Based on an incredible 127 hours in the life of Aron Ralston (James Franco), an adrenaline junkie who ends up paying for his solitary ways after he finds his arm wedged between a canyon wall and a boulder while canyoneering alone in the Utah desert, Boyle pulls every trick in the book and invents some new ones in order to turn into cinema what is essentially a one location, one actor drama. Flashbacks that piece together both the practical and emotional reasons that brought Ralston to this perilous situation combined with vivid hallucinations driven by days of exposure, thirst, and hunger, gives a television movie concept a rightful place on the big screen.

Emotionally, “127 Hours” commendably avoids melodrama by focusing on that part of the human condition most of us can relate to. Ralston isn’t a bad person buried by crushing regrets, but once he’s forced to spend a number of harrowing days facing his own mortality and who he is as a person, he awakens to the fact that he could be a better man. Up until now, he’s led the life of someone determined to avoid the emotional entanglements that come with personal relationships. Footloose and fancy-free is Ralston’s motto and the endless solitude of a barren and beautiful desert is his spiritual home. In small ways we’re all guilty of, he pushes people away, good people like his parents who want and deserve a place in his life. But now that he’s dying, those slights that seemed so small at the time, like not returning his mother’s phone call, now carry a weight of regret they wouldn’t to a man with his whole life in front of him.

Franco is good as Ralston, especially in the early-going gonzo stuff. But once the second act begins and he’s the whole show for the remaining 80 minutes or so, he holds the screen and ably communicates the anguish of a character slowly but inevitably running out of life and faced with an unthinkable choice. For the one person who’s going to bitch in the comments about the lack of a spoiler alert involving a plot turn everyone’s aware of, let me just say that the final sequence is unnecessarily explicit, unwatchable, and feels as though it goes on forever.
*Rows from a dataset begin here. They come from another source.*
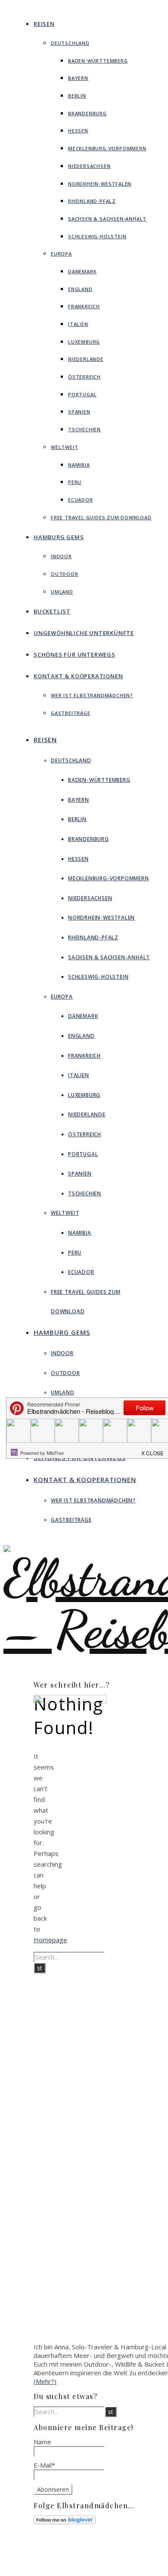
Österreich (84, 376)
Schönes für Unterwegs (74, 654)
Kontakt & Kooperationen (78, 676)
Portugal (82, 394)
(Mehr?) (45, 2381)
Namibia (79, 464)
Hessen (78, 130)
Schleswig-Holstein (97, 236)
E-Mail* (44, 2465)
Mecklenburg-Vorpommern (107, 148)
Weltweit (64, 447)
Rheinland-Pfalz (92, 201)
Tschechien (84, 429)
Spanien (79, 411)
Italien (78, 324)
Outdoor (64, 574)
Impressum (92, 2559)
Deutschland (70, 43)
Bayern (78, 78)
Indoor (61, 556)
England (80, 289)
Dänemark (82, 271)
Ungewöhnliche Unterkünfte (84, 633)
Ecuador (80, 499)
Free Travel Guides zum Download (101, 517)
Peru (74, 482)
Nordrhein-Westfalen (99, 183)
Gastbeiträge (70, 713)
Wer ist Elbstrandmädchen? (92, 695)
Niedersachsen (89, 166)
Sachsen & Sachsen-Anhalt (107, 218)
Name (42, 2441)
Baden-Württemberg (98, 60)
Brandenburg (87, 113)
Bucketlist (52, 611)
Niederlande (85, 359)
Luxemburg (84, 341)
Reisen (44, 24)
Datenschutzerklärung (107, 2566)
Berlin (77, 95)
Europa (61, 253)
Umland (62, 591)
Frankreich (84, 306)
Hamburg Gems (59, 537)
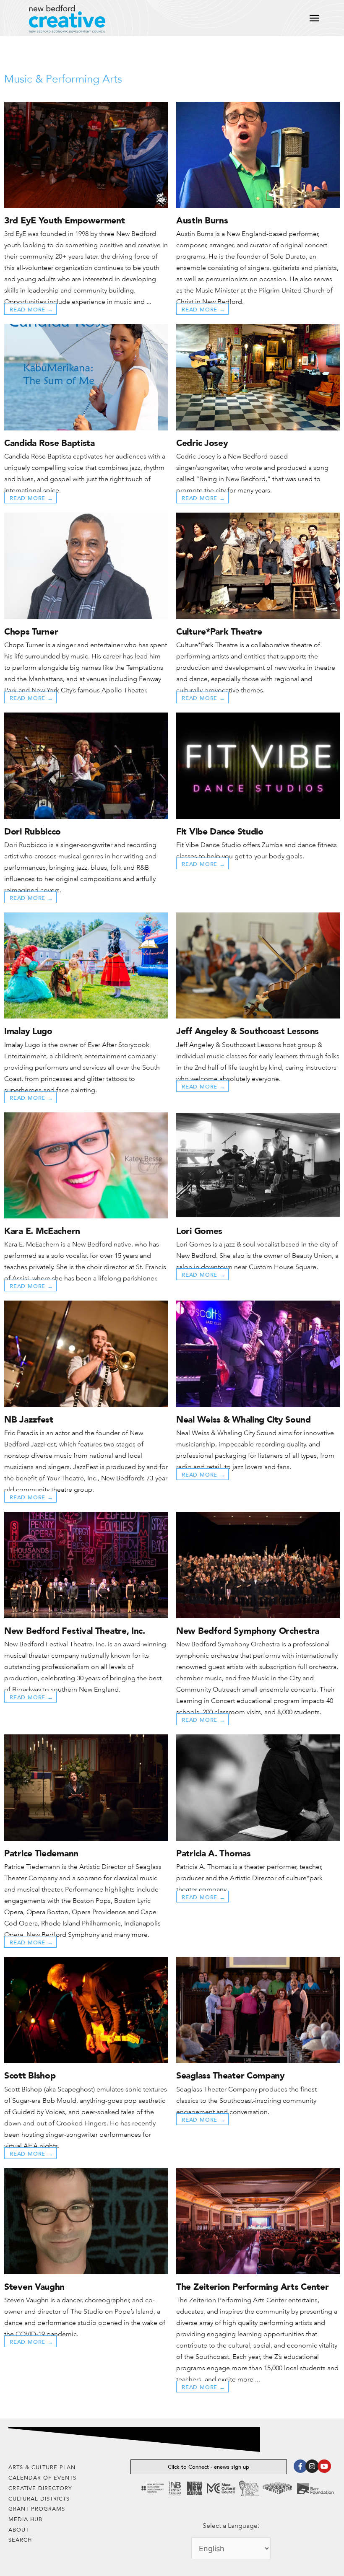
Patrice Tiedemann (41, 1853)
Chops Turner (31, 631)
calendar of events (42, 2478)
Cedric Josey (202, 443)
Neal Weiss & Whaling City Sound (243, 1419)
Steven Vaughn (34, 2286)
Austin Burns (202, 220)
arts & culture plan (42, 2467)
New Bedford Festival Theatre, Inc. (74, 1630)
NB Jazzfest (28, 1419)
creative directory (40, 2488)
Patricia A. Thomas (213, 1853)
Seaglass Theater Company (230, 2075)
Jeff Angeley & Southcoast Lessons (247, 1031)
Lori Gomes (199, 1231)
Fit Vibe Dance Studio (219, 831)
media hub (25, 2519)
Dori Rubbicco (32, 831)
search (20, 2540)
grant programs (36, 2509)
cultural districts (39, 2499)
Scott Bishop (29, 2075)
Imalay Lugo (28, 1031)
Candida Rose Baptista (49, 443)
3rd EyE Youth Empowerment (64, 220)
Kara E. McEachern (42, 1231)
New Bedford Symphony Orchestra (247, 1630)
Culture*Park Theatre (219, 631)
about (18, 2530)
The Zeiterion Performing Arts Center (252, 2286)
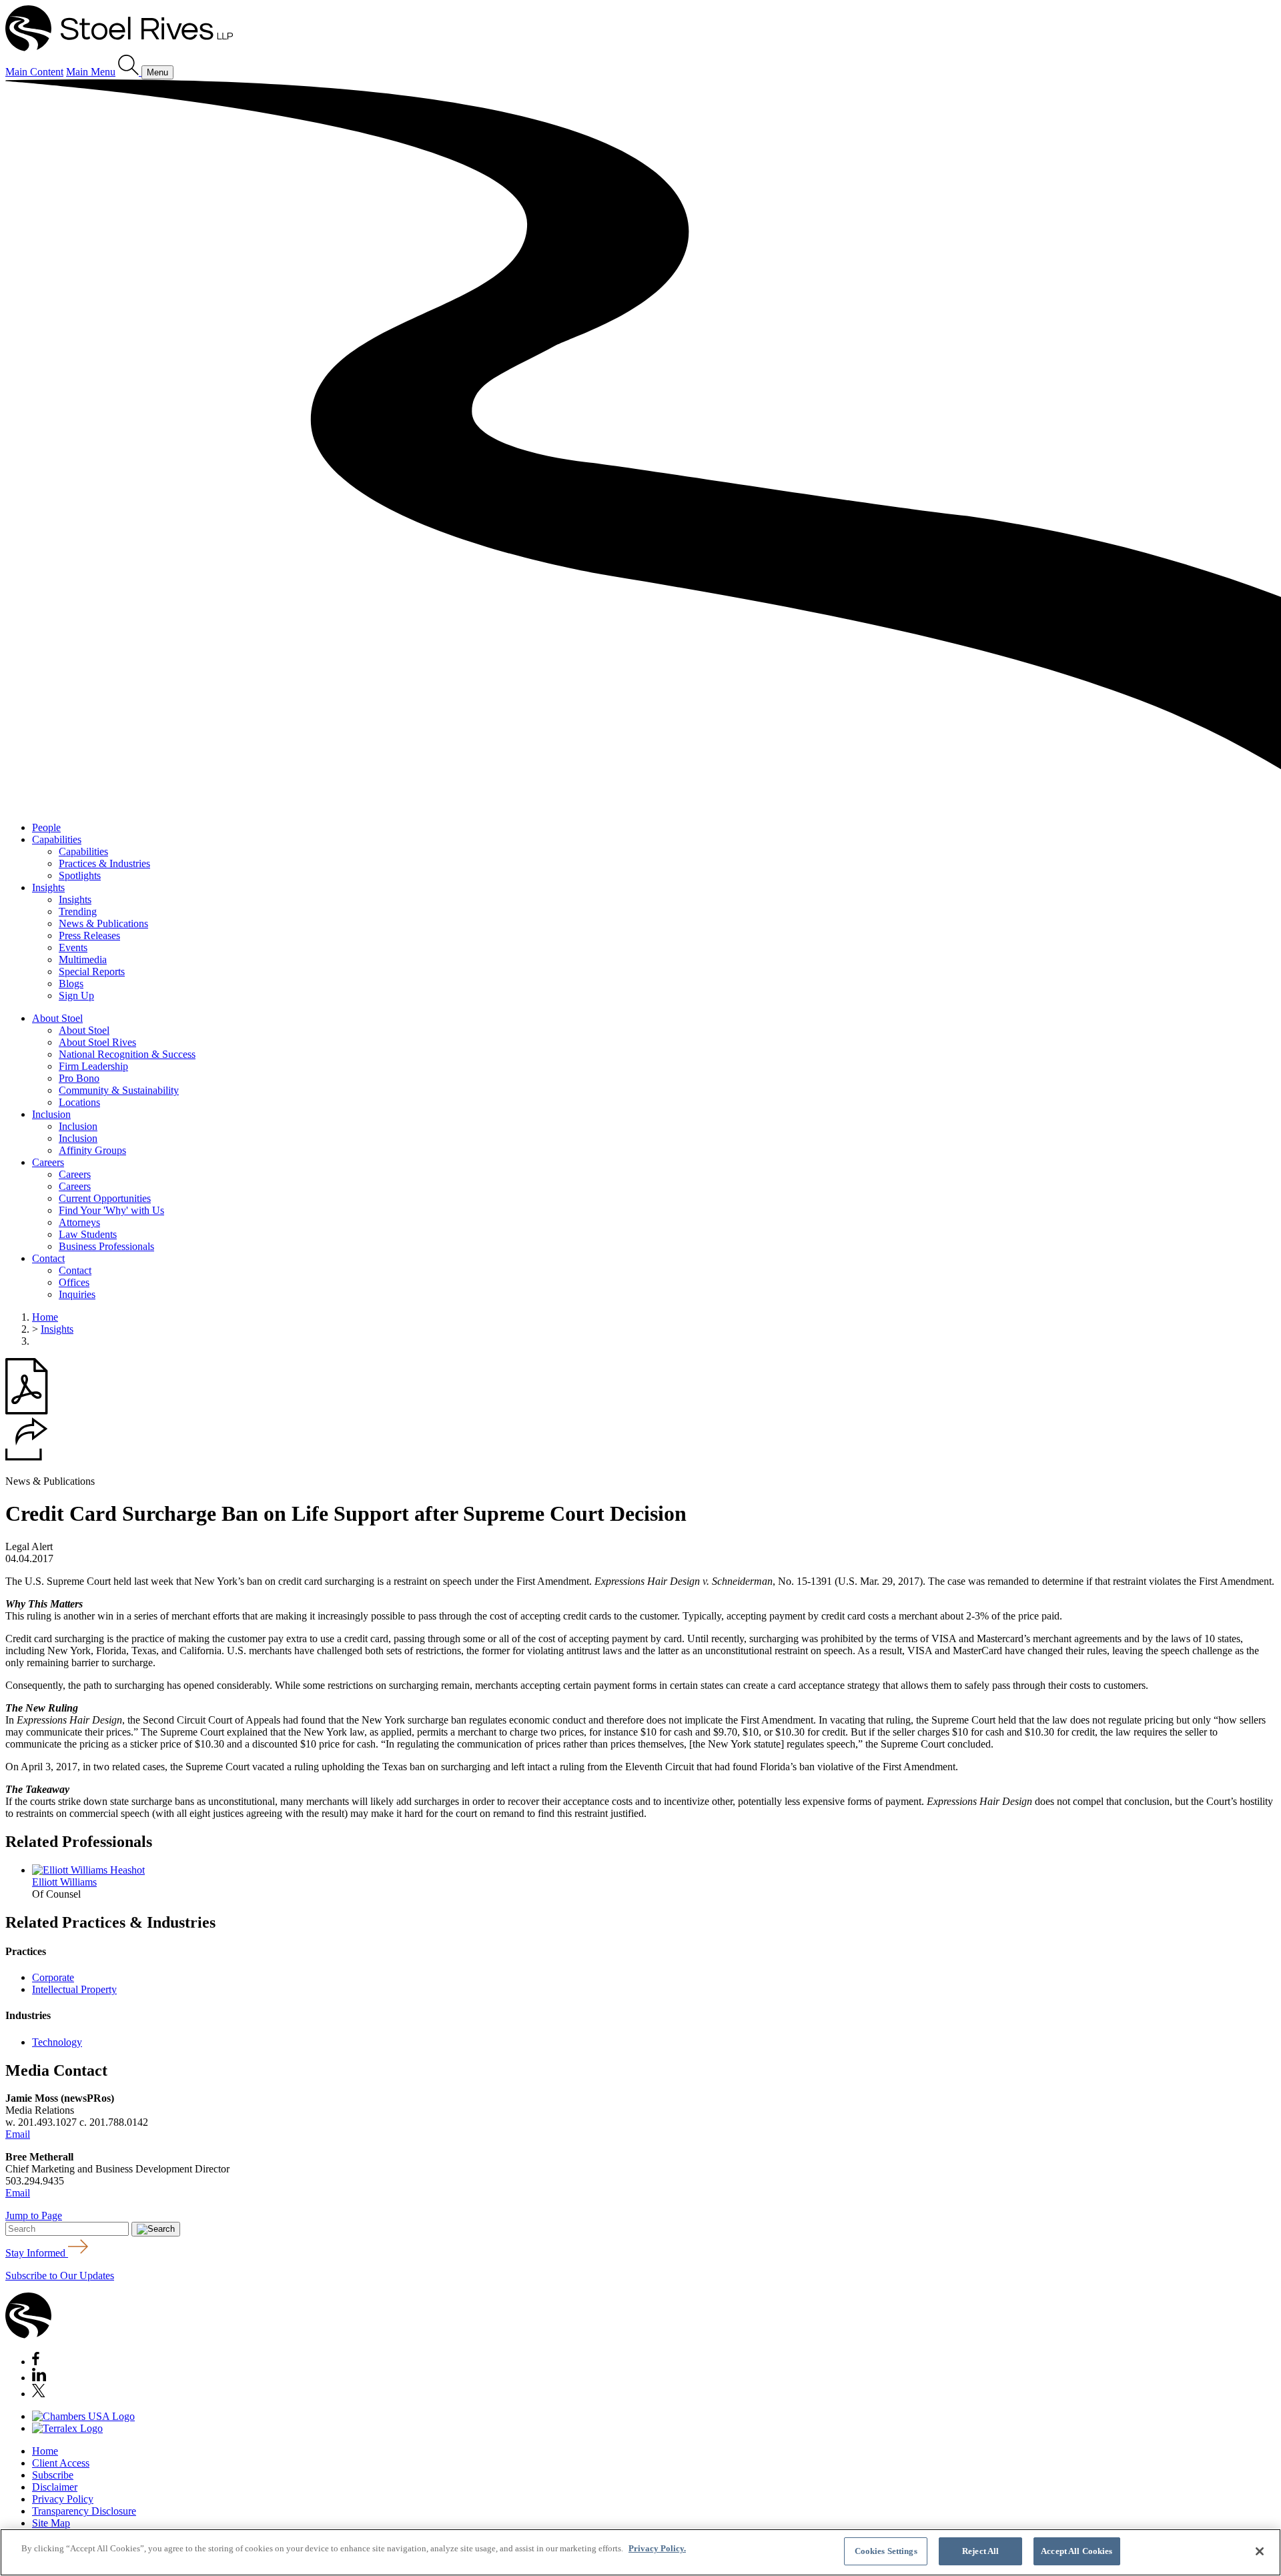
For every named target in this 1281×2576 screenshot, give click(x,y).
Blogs (71, 983)
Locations (79, 1102)
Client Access (60, 2463)
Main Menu (90, 71)
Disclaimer (54, 2487)
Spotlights (80, 875)
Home (45, 1317)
The film’s central problem, though, remains the emotional-staying-power component. Personally I loved that Ralston’s regrets were — within the context of what we usually see on film — relatively small. Unlike, say, Will Smith’s overwrought “Seven Pounds,” the sins Ralston recounts in his life have nothing to do with something big, such as his thoughtlessness causing the death of another. Instead, what this young man realizes is that his sins involved the pushing away of others in ways both big and small. Obviously, the situation he ultimately finds himself in is part of a Karmic price paid for being such a loner, but the story takes that idea to a more universal place that reminded me of my priest’s definition of a sin: “Anything that harms a relationship, be it with a fellow human being or God.”

Unfortunately, everything is so slick, so professional, so showy and meant to dazzle that the beating heart of it all gets lost somewhere in the meticulous story structure and editing. “127 Hours” feel less like an emotional journey and more like a product. Pretty to look at but not something you’re going to take home with you.